A Nigerian election tribunal upheld the president's declared victory in last year's disputed election, according to a ruling announced yesterday.
A five-judge panel ruled that the case brought by the country's opposition was "plagued by a lack of evidence" and that the election was not significantly undermined by alleged irregularities.
International observers called the April 27 vote that brought Nigerian President Umaru Yar'Adua to power deeply flawed, but analysts long predicted that a court victory for the opposition was unlikely.
While ballot stuffing was widely observed, Nigeria's election tribunal requires the plaintiff to prove not only that graft occurred, but that it was widespread enough to cause a different outcome.
The opposition challengers, Muhammadu Buhari and former vice president Atiku Abubakar, said they would appeal the tribunal's decision, pushing the ongoing dispute to the country's top court.
In the six-month trial, Nigeria's top two opposition politicians, former military strongman Buhari and Abubakar, introduced evidence they claimed showed ballot rigging so pervasive that the results should be dismissed.
But Yar'Adua's lawyers said the president was the rightful winner, while lawyers for the electoral commission branded the case inconsistent and speculative.
On voting day, armed thugs intimidated voters and stuffed and stole ballot boxes, observers say. Nigerians blamed Yar'Adua's party for a majority of the fraud. Despite that, analysts have said the opposition faces high legal hurdles.
Judges in a similar suit filed by Buhari in 2003 ruled that he had established fraud, but not to such a large extent as to undermine the re-election of then president Olusegun Obasanjo.
Last year, Obasanjo, barred by the constitution from seeking another term, had picked Yar'Adua to run on his party's ticket.
Obasanjo's hand-over of power to Yar'Adua after the vote was the first peaceful transfer of power between elected leaders since Nigeria's 1960 independence from Britain.

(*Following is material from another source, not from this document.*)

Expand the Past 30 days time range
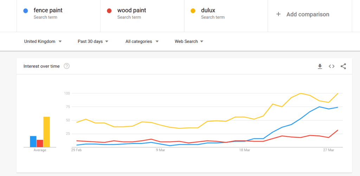The width and height of the screenshot is (360, 176). coord(93,42)
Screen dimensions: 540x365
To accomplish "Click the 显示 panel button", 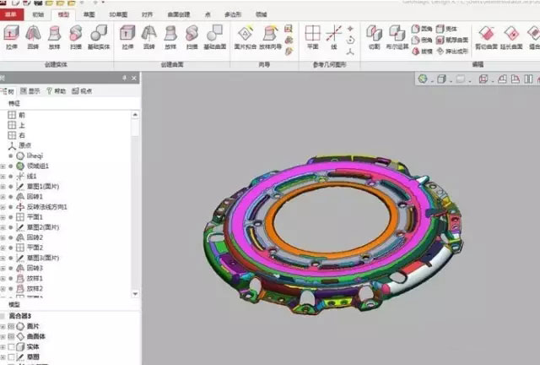I will click(x=30, y=90).
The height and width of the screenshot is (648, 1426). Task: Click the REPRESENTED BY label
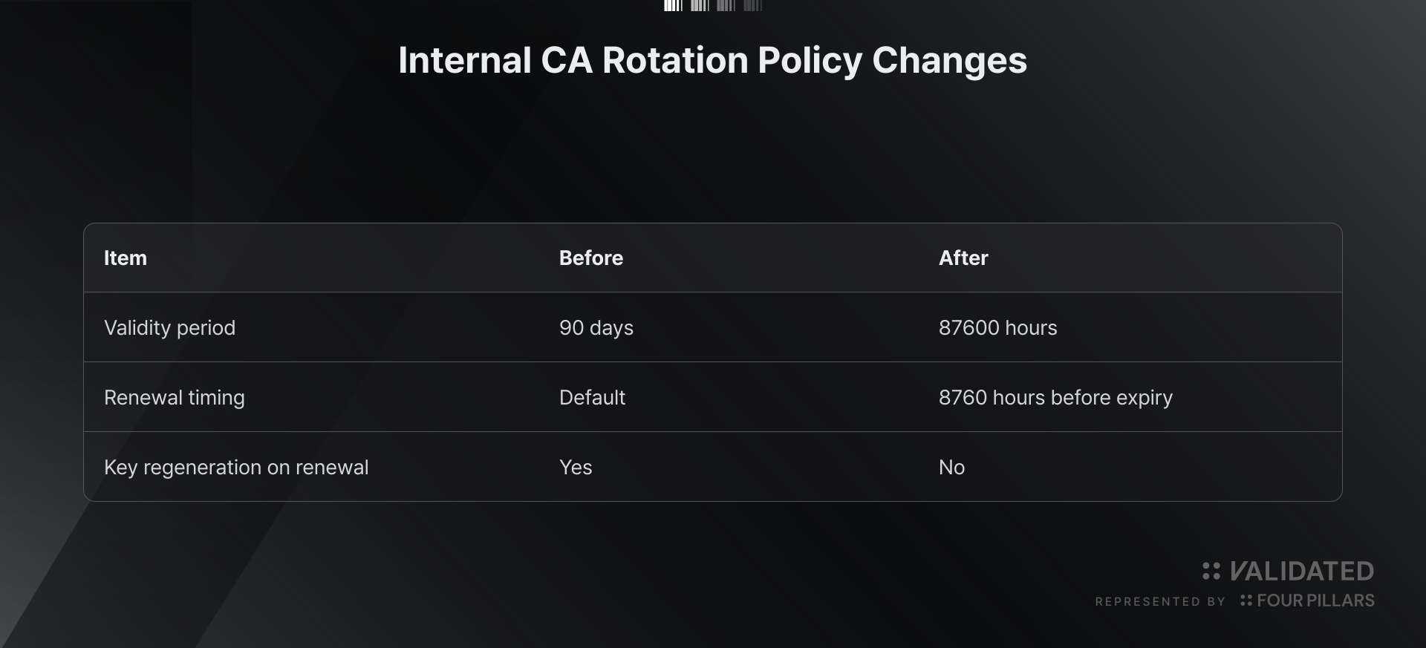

Meanwhile, global rights watchdog Amnesty International, in a report issued yesterday, said Nigeria's criminal justice system is "utterly failing" the public and keeps some imprisoned without trial up to a decade.
The report called the system a "conveyor belt of injustice, from beginning to end."
The human rights group said only about 35 percent of Nigerian inmates have been convicted in court.
"The Nigerian government is simply not complying with its national and international obligations when it comes to the criminal justice system in Nigeria and must begin to do so seriously and urgently," Amnesty's Aster van Kregten said.